Мечтатель в их переулке имелся один – Виталька. Ученых, хоть век ищи, не нашлось бы вовсе, зато героев и искать не требовалось, один за другим они приходили и садились за накрытый во дворе Гавриловых праздничный стол под белой скатертью: сам Гаврила Петрович в форме подполковника, дед Вася Молчунов, воевавший артиллеристом на 1-м Украинском, Зинаида Евгеньевна, мать Ивана Громова, три с половиной года отслужившая рядовым в пулеметной роте зенитного артиллерийского дивизиона, дядя Саша Стрельников, Маринкин дед Федор Иванович Горшков, сражавшийся с фашистами во Второй Ленинградской партизанской бригаде. Все по случаю праздника были с орденами и медалями.
Виталька тоже хотел надеть награды деда Валеры, но мама с отцом строго настрого запретили.
– Хотя бы одну? – заныл Виталька.
– Нисколько! – сердито отчитала его мама. – Заслужишь сам, тогда носи!
– Что твоя Иерихонская, хоть бы в праздник потише, – отчитала бабушка Дульсинея гудящий вдали паровоз и крикнула в глубь дома: – Галя, банку огурцов захвати и грибы маринованные, а я котлеты понесу.
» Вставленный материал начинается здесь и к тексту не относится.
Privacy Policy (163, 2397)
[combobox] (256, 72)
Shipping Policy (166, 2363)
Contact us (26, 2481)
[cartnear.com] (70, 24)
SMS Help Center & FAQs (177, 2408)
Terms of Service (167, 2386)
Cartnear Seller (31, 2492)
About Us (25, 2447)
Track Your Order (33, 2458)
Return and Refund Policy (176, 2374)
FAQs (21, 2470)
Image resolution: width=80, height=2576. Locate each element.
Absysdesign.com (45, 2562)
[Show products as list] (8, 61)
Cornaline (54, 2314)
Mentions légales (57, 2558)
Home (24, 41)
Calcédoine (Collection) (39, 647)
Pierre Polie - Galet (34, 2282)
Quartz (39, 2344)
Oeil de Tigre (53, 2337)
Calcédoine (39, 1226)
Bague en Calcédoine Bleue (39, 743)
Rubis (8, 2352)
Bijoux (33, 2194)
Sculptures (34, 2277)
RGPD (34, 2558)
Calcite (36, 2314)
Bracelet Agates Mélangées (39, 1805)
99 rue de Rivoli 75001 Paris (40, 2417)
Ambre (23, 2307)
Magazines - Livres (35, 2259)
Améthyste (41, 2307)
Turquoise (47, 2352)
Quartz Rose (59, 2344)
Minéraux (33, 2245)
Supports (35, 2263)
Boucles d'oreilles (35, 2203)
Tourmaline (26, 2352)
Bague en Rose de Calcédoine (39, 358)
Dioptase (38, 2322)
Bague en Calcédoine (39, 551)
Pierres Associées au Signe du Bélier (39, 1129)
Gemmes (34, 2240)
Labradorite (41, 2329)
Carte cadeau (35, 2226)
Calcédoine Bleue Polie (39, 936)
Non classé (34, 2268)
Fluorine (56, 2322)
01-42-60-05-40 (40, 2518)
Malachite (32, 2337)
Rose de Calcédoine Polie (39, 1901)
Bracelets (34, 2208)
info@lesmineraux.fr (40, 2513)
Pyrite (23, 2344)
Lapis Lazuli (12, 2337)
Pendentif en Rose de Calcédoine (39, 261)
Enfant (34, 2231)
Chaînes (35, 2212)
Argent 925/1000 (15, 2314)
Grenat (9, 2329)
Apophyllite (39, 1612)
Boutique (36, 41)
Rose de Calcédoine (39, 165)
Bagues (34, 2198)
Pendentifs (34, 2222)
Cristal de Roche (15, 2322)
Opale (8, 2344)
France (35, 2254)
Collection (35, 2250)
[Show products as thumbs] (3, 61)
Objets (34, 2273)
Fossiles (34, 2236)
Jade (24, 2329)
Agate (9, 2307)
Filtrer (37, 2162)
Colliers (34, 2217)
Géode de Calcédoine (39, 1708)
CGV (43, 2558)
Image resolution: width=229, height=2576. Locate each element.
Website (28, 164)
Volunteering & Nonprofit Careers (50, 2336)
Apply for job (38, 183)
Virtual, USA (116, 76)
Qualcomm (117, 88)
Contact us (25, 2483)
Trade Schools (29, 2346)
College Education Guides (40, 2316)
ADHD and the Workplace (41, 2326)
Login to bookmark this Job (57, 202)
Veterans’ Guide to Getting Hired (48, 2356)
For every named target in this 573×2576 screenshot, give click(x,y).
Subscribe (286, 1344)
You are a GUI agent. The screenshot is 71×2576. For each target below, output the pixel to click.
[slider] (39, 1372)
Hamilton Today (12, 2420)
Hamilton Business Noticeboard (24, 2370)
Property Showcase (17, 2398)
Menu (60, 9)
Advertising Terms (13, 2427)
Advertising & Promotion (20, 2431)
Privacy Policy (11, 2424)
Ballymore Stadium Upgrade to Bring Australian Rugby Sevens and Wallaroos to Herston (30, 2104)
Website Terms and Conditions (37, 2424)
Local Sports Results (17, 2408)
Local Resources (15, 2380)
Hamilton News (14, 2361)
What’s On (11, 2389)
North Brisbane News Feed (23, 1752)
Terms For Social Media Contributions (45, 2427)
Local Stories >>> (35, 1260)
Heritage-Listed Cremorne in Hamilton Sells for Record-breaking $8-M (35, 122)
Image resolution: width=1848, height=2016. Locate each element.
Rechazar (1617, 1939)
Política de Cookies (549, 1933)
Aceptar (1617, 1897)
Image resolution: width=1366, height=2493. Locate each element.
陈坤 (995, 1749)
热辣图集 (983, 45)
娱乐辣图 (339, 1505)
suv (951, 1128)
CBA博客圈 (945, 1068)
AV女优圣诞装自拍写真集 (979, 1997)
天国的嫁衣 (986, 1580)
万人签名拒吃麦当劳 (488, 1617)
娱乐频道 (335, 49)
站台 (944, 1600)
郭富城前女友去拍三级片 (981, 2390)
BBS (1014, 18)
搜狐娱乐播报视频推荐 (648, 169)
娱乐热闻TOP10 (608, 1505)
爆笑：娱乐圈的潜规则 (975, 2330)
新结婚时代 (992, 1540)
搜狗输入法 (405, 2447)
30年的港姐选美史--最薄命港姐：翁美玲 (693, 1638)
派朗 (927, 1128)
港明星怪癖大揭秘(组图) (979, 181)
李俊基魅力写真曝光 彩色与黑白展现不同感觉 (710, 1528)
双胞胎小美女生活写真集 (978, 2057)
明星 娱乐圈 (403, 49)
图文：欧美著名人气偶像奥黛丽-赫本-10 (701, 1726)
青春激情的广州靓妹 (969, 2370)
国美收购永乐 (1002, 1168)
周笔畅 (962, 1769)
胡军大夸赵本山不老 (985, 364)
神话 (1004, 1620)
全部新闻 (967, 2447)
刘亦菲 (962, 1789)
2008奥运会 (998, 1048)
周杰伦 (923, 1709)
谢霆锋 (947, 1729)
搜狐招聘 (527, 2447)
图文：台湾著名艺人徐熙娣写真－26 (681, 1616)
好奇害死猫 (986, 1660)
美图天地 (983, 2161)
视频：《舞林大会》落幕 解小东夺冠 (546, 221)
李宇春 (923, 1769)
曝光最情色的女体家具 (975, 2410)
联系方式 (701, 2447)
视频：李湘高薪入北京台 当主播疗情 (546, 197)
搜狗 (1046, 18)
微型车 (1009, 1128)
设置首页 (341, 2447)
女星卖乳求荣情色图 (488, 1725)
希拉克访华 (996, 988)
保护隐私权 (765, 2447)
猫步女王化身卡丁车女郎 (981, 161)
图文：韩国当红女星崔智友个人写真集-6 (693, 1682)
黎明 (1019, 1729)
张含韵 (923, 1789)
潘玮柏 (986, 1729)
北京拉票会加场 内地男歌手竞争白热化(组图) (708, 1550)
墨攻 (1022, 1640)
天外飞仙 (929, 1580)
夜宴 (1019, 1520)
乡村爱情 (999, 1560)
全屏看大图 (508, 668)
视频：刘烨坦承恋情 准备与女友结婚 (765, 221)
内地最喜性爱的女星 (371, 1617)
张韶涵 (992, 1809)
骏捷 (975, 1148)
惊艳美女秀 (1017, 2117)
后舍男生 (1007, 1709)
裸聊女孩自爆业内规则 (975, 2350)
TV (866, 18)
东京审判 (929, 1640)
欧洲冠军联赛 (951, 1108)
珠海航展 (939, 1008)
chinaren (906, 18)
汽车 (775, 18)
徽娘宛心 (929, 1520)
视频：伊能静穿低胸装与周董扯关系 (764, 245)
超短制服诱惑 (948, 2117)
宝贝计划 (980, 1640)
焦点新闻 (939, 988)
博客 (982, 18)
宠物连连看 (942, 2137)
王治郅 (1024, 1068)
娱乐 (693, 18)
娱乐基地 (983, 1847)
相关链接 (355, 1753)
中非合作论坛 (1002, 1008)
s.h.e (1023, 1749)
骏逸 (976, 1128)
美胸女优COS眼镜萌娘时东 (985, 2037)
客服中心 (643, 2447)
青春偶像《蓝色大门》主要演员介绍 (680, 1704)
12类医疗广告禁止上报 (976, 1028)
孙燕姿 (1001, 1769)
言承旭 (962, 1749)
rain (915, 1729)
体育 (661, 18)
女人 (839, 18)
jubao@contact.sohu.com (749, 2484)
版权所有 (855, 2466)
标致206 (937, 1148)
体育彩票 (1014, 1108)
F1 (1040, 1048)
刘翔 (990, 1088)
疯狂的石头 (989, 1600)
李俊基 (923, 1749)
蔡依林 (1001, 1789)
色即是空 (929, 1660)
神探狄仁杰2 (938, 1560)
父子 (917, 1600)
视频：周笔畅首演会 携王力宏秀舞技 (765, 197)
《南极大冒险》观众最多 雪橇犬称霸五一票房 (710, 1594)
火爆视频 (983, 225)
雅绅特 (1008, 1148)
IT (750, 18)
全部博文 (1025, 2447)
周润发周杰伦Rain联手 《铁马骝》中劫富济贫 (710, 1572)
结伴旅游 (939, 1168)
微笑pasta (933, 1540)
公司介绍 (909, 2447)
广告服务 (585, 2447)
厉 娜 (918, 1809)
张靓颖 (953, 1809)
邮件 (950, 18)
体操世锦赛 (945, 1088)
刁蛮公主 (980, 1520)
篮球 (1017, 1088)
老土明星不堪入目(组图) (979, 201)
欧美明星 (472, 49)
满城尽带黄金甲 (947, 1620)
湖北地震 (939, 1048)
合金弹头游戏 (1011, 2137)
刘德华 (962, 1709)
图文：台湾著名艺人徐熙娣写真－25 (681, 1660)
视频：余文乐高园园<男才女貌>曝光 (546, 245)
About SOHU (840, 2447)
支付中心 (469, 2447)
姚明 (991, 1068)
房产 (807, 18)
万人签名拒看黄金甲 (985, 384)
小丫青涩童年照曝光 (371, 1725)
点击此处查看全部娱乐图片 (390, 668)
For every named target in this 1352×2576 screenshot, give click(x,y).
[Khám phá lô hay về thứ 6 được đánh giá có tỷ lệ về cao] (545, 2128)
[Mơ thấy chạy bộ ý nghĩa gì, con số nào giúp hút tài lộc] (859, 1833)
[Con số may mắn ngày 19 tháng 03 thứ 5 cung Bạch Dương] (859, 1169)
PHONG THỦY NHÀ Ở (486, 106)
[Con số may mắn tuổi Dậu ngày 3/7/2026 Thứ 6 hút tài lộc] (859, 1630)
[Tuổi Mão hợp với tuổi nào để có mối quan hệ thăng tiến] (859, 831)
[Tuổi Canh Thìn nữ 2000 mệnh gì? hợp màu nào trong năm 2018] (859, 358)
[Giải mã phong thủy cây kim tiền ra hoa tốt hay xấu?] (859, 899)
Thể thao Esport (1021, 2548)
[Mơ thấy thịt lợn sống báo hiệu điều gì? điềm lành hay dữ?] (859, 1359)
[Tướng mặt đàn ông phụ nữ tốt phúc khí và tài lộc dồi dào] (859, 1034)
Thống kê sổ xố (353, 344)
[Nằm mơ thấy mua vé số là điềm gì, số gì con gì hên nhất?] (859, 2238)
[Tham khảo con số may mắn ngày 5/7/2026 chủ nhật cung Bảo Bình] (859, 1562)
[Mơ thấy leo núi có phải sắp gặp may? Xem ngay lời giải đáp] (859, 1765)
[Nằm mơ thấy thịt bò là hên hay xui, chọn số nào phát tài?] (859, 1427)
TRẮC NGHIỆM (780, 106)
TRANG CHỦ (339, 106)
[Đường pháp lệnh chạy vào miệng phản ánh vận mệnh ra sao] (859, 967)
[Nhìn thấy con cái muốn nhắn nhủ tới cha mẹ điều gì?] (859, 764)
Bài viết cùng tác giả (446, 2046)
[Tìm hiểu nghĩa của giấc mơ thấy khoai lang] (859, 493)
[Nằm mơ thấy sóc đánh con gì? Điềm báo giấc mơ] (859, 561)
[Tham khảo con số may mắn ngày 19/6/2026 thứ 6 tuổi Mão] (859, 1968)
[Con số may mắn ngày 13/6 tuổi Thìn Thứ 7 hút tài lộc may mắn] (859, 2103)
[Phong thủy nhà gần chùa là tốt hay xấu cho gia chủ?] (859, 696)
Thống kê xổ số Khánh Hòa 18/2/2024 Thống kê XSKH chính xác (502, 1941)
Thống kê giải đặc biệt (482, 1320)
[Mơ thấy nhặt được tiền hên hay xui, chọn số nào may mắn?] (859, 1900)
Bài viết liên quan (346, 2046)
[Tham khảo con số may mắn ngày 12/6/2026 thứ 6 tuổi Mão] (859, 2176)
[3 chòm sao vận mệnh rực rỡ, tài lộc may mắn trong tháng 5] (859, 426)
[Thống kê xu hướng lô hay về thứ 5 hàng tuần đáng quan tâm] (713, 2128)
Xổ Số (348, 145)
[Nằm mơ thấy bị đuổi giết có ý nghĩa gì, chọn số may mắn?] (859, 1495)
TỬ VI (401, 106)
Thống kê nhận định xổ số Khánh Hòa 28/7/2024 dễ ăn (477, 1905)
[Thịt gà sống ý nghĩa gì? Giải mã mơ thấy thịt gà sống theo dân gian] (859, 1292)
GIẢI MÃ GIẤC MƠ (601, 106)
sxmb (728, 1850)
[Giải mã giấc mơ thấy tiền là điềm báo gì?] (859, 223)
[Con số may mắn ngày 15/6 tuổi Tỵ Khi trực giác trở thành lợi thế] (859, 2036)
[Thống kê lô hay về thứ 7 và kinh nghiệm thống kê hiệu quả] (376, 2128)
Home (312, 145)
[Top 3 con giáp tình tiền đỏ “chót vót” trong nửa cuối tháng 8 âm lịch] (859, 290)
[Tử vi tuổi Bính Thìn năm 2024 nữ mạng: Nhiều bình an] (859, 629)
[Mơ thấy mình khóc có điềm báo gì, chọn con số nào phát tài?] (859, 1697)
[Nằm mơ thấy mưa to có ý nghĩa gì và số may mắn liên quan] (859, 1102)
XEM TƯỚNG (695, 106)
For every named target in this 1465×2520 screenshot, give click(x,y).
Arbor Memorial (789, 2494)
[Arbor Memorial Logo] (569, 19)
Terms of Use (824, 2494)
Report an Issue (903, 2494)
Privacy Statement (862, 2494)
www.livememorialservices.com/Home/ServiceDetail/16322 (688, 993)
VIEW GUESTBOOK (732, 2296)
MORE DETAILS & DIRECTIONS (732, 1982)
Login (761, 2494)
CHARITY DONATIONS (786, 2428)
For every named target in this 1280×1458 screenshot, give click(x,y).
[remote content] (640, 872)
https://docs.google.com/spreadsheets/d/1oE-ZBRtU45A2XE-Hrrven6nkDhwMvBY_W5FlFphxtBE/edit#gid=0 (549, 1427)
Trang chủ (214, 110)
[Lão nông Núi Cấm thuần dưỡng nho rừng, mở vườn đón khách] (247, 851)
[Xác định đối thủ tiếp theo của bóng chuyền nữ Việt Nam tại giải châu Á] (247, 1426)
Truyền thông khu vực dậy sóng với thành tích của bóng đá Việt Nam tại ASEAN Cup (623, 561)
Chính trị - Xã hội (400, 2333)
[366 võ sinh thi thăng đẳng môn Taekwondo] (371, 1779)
Праздничный стол у Гавриловых собирали всем миром. Тетя Нюра наварила холодца и сделала салаты, бабушка Дульсинея изжарила котлеты, Громовы принесли целый таз голубцов, поклявшись, что к нутриям они отношения не имеют, Молчуновы напекли пирогов с капустой и ливером, а дядя Саша Стрельников выставил по пол-ящика «беленького» и «красненького», как он это называл. Еще на скатерть заплыла нарезанная и аппетитно посыпанная лучком селедочка в селедочнице, улеглись по тарелочкам наструганные кусочками сыр и колбаска, соленья спрятались в мисочках с цветочками, а шпроты были поданы прямо в консервных банках. Кувшины с клюквенным морсом выстроились в ряд посередине, а стаканы и рюмки прижимались к тарелкам по периметру стола. Словом, все, как на параде!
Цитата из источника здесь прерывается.